People described as “delusional” see or believe things that are not there. Remember the immortal line from the film The Sixth Sense: “I see dead people…”? If you were not a believer in ghosts, you would assume the boy was delusional. Of course it turned out he was not deluded in any way—there really were dead people all around him! So what is a delusion in the psychological sense and is it connected to an actual psychiatric condition?
The definition of a delusion is a false belief or impression that continues to be maintained despite reality contradicting it. People suffering from delusions are living in an alternate reality. They might think they are a celebrity, even though they work at the meat packing factory doing twelve hour shifts.
But delusions are much more than a bit of harmless daydreaming. Delusions can be a symptom of an underlying disorder. For example, they are a common symptom of schizophrenia, bipolar disorder, schizoaffective disorder, manic depression with psychosis, delusional disorder, and psychotic episodes caused by substance abuse. Delusions are also seen in the later stages of dementia.
What are the different types of delusions?
- Grandiose type delusions are when a person believes they are some kind of higher being or entity, or that they have special powers or knowledge. A person suffering from grandiose delusions might think they are famous or the son of God.
- Erotomanic type delusional people believe that other people are madly in love with them, even when the evidence is clearly to the contrary.

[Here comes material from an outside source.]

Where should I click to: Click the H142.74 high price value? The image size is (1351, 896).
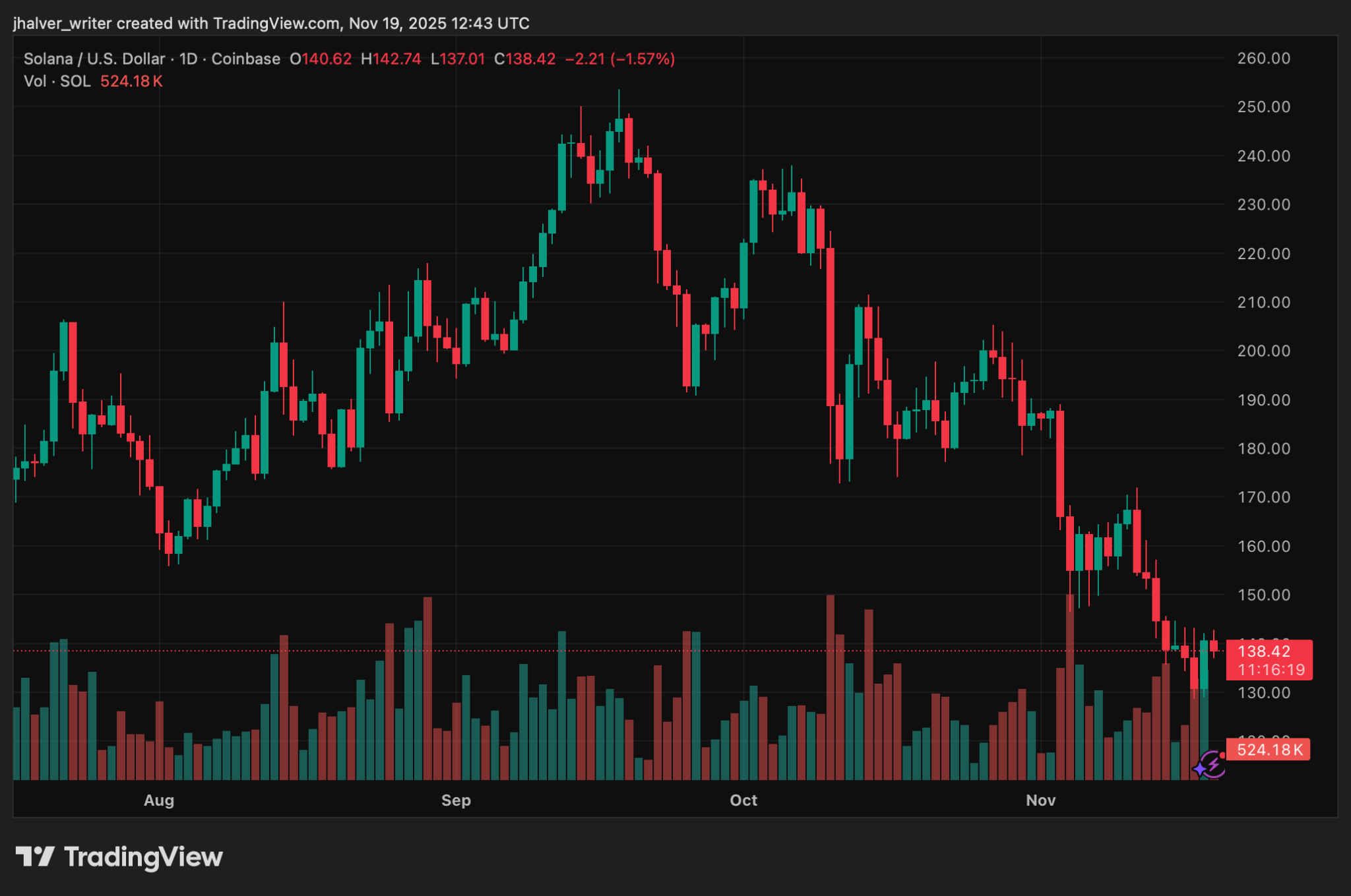[390, 59]
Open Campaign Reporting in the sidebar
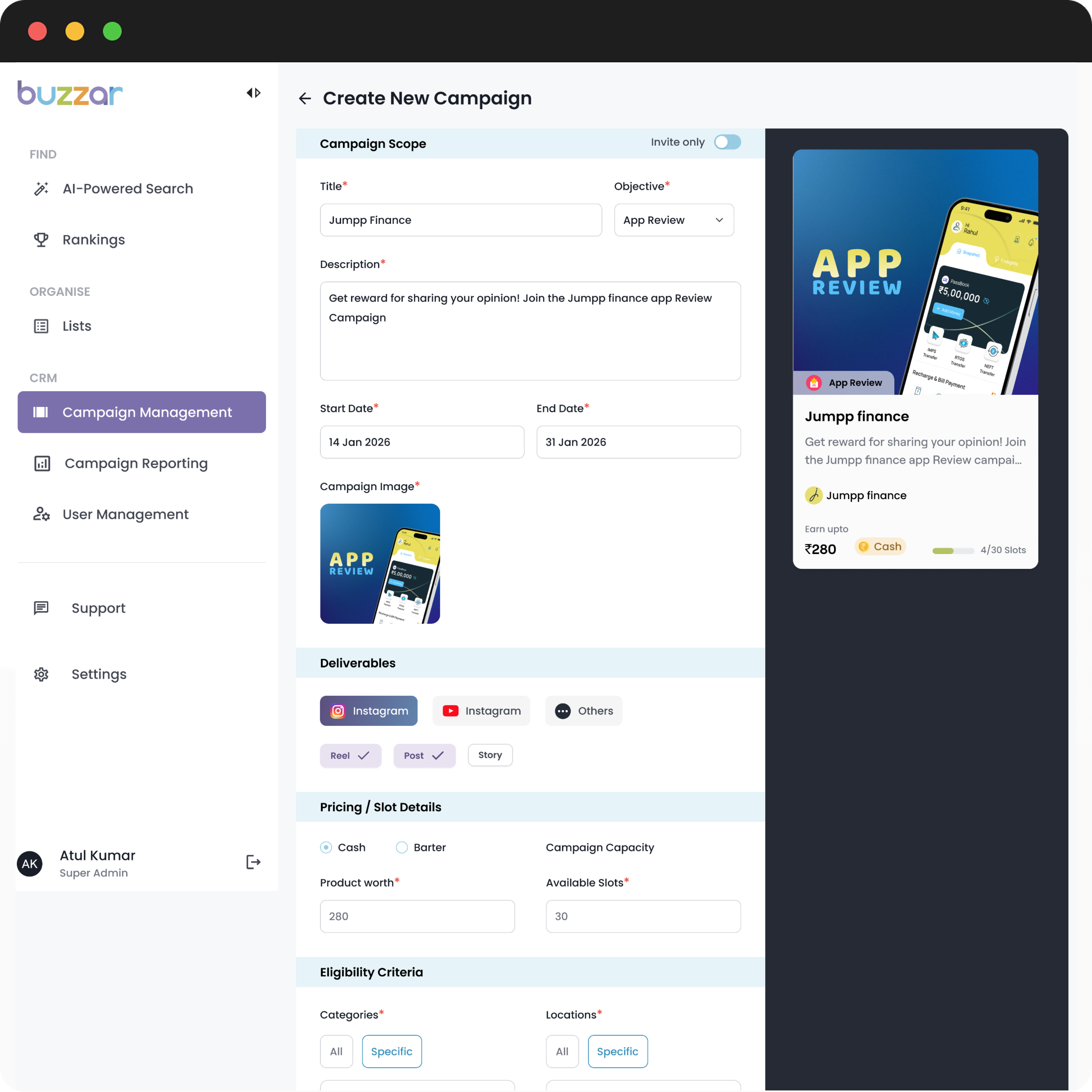This screenshot has height=1092, width=1092. [x=136, y=464]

- Persecutory type delusions revolve around feeling persecuted or badly treated.
- Jealous type delusions are exactly what they sound like: the person becomes convinced that their loved one is cheating on them.
- Somatic type delusional people believe that they are suffering from a serious medical problem or disease.
- Mixed type delusions fall into more than one category.
What is delusional disorder?
Some delusions are bizarre, but what differentiates delusional disorder is that the patient suffers from delusions that are not all that different from the person’s real life. For example, the patient might be convinced they are having a relationship with someone they are close to, but they are in fact married to someone else, or they could become convinced that their partner is being unfaithful. Their story is always very plausible and to the outsider they are telling the truth, but upon closer examination, the holes soon begin to appear.
What is the treatment for delusional disorder?
The main treatment for delusional disorder is psychotherapy, but the therapist has to be very careful not to challenge the delusional beliefs of the patient as this will shatter their trust. Instead the goal of psychotherapy is to work on other problem areas of the patient’s life and try to help them improve their self confidence and sense of security. Over time the patient is encouraged to relinquish their delusional beliefs, but it can be a long and challenging process.
Can medications be helpful in treating the symptoms of delusional disorder?
Medications are not usually very effective in treating the symptoms of delusions, although anti-psychotic drugs can sometimes have limited success.